Infectious-inflammatory lesions of the respiratory system occupy a leading place among the structure of childhood morbidity not only in Ukraine, but also all over the world. Significant features of the respiratory pathology course in children are the etiological structure of the infectious pathogen and the severity of the course of the infectious-inflammatory process, that determine a multiform therapeutic approach and the place of conducting medical measures. The standard diagnostic procedures existing today are accompanied by obtaining in a number of cases insufficiently objective results, that makes impossible to choose the timely optimal therapeutic approach. This induces to the search for the new non-invasive biological markers which would make it possible to diagnose the etiology of pneumonia in children and predict the severe course of pulmonary pathology, and accordingly will allow to individualize the necessary therapy, that will reduce the risk of possible complications, accelerate the recovery stage and will be accompanied by medical, social and economic efficiency. Proceeding from this, thesis is devoted to the possibility of etiological diagnosis of pneumonia in children by using a complex of non-invasive diagnostic procedures, as well as improving the effectiveness of treatment of patients with infectious and inflammatory lesions of the lung tissue, by means of studying the prognostic value of the complex of the research results obtained.
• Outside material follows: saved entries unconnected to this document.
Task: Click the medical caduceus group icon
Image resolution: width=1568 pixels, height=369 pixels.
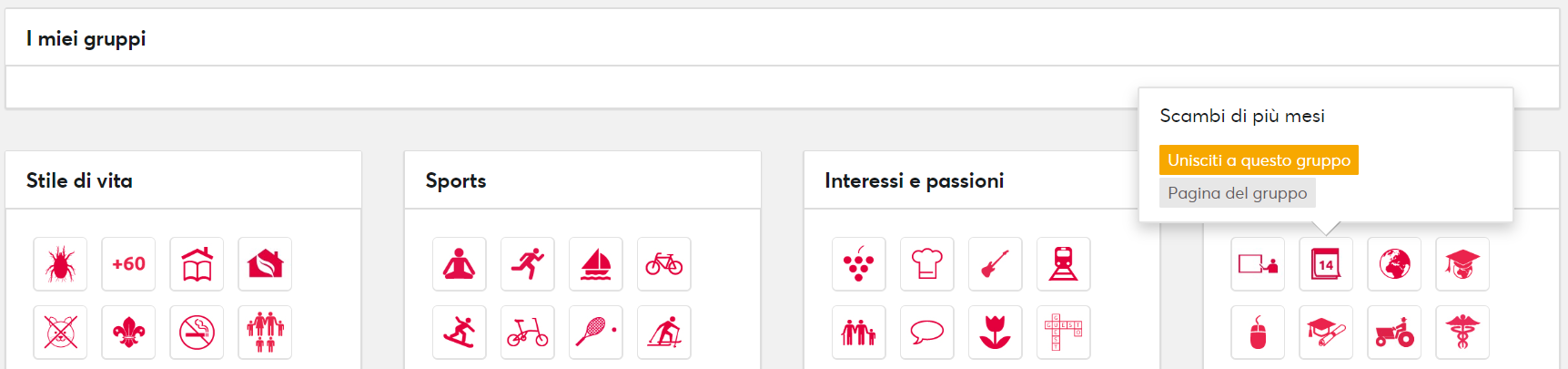Action: pyautogui.click(x=1462, y=333)
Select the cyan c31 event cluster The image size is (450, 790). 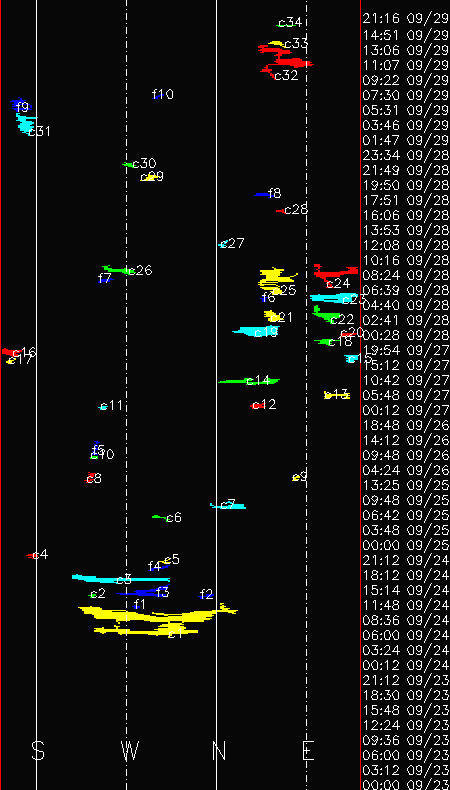click(26, 124)
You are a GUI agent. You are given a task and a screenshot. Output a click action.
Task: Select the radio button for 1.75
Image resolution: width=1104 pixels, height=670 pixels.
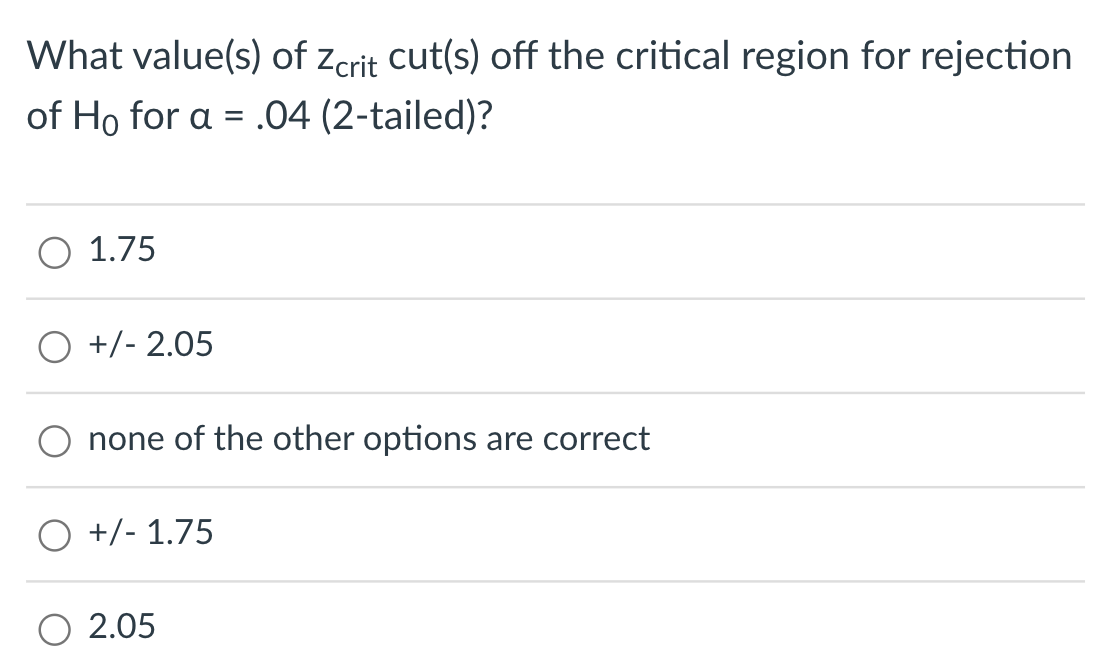(x=55, y=252)

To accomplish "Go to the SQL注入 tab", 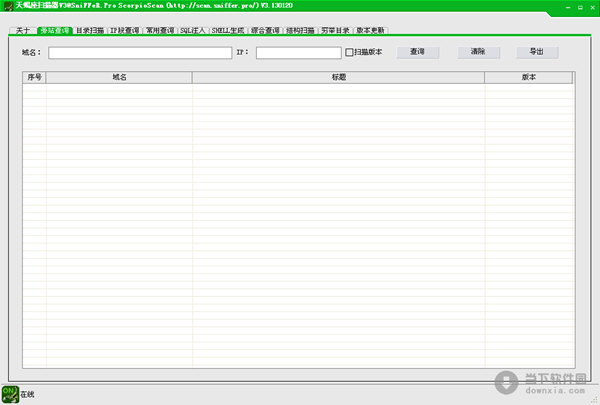I will pyautogui.click(x=193, y=31).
It has been proved that a relatively milder course of the disease was observed in patients with bacterial pneumonia, since 50,7% of cases of patients with community-acquired pneumonia, caused by the SARS-CoV-2 virus, and only 29,9% of children of the comparison group were initially placed in the anesthesiology and intensive care unit when admitting to the hospital, as they needed prosthetics of respiratory function, correction of water and electrolyte balance and/or support of hemodynamics with clinical and epidemiological risk: OR – 2,4, RR – 1,5, AR – 0,2.
The results obtained give reason to believe that in children of clinical group I with severe community-acquired viral pneumonia who did not receive systemic glucocorticosteroids, there was a relative increase in the need for respiratory function protection by 90,0% (RRI = 0,9). In contrast, in children of clinical group II who had severe bacterial pneumonia and received intravenous glucocorticosteroid therapy, the risk of invasive mechanical ventilation necessity decreased 60,0% (RRR = 0,6).
Thus, the conducted dissertation research expands knowledge concerning clinical and laboratory diagnostics of pneumonia etiology in children, determination of the infectious-inflammatory process activity of the lung parenchyma, and also deepens the prediction of the severe course of infectious respiratory pathology and makes it possible to optimize individualized therapeutic approach using a complex of non-invasive diagnostic procedures.